(Records from a collection)
[Start of section]

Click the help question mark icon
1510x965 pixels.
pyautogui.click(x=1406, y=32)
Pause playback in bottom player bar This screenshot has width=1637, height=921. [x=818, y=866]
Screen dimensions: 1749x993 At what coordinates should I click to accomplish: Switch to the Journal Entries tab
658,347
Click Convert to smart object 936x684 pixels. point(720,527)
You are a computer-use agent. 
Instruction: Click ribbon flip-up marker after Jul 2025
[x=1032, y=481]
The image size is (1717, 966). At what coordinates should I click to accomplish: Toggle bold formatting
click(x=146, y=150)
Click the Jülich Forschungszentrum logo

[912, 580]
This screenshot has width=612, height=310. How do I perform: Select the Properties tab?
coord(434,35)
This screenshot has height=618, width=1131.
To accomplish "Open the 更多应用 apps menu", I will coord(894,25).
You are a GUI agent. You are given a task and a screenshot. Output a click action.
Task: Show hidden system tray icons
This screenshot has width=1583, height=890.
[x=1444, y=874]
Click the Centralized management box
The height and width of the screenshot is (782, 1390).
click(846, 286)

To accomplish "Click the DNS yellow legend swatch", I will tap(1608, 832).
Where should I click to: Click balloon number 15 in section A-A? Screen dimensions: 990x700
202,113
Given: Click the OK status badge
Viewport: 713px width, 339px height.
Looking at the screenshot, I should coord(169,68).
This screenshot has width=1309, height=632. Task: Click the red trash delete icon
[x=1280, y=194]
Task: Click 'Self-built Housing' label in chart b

[End of section]

WORK ORDER> Every line from the one containing "Where should I" through the last line above should be retyped exactly; no other lines are wanted.

RESULT OF THIS TASK>
Where should I click to: Click balloon number 15 in section A-A? Screen dimensions: 990x700
202,113
Given: Click the OK status badge
Viewport: 713px width, 339px height.
Looking at the screenshot, I should coord(169,68).
This screenshot has width=1309, height=632. Task: Click the red trash delete icon
[x=1280, y=194]
Task: Click 'Self-built Housing' label in chart b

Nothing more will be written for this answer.